Generally, aggregates were more stable in the PP, PNHR, and NF areas. In the 0-0.05 m layer, we observed WMD values close to 4 mm and GMD values close to 3 mm, while the same indexes in the NT area were close to 2 and 1 mm, respectively (Fig. 7A). In the 0.05–0.10 m layer, the PP and NT areas showed similar WMD and GMD values compared to the 0-0.05 m layer, while in PNHR and NF, there was a decrease in values, but still similar to PP (Fig. 7B).
The PP and PNHR areas obtained SI close to 1.00 (NF reference value) in both layers, being similar, while NT obtained about half the value, 0.6 (Figs. 8A and B).
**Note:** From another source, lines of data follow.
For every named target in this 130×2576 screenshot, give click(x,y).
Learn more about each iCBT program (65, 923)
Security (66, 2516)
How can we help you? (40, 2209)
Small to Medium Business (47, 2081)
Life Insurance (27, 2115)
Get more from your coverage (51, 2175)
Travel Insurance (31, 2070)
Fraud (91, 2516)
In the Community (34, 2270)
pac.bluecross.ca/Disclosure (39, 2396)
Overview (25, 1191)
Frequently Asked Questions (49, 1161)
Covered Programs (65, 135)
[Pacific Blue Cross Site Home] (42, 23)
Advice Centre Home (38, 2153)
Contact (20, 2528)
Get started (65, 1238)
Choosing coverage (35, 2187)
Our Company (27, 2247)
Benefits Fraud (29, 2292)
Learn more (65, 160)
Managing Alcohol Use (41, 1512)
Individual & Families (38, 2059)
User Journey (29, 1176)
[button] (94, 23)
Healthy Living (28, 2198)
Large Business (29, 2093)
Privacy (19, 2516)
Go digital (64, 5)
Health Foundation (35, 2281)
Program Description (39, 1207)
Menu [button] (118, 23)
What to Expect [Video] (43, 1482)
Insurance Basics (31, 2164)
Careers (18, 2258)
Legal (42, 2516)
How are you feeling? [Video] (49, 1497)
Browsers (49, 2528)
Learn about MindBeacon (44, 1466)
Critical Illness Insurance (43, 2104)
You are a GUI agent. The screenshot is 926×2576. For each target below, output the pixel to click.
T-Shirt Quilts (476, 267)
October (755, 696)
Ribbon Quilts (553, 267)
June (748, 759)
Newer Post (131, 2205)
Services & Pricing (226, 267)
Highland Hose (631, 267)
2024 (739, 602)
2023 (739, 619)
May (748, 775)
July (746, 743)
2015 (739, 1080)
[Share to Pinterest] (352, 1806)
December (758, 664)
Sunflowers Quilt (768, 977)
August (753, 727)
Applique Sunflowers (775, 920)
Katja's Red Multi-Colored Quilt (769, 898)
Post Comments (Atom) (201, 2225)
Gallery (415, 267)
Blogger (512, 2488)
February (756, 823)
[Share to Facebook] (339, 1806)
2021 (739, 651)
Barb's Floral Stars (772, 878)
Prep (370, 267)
In both layers, the area with the highest OLev was PNHR, 200 and 100, respectively, followed by NF, 120 and 100. The other areas, PP and NT, had considerably lower OLev, 60 and 40, respectively, related to the low levels of Stock-C in these areas (Figs. 8A and B).
The predominant aggregate class in the PP, PNHR, and NF areas were the macroaggregates (> 2.0mm), around 80%. In NT, the predominant aggregates were mesoaggregates (0.25 to 2.00mm), around 40%, followed by macroaggregates. For the microaggregates (< 0.25mm), there was a representation on the order of 20%, with NT having the highest percentage (Figs. 9A and 9B).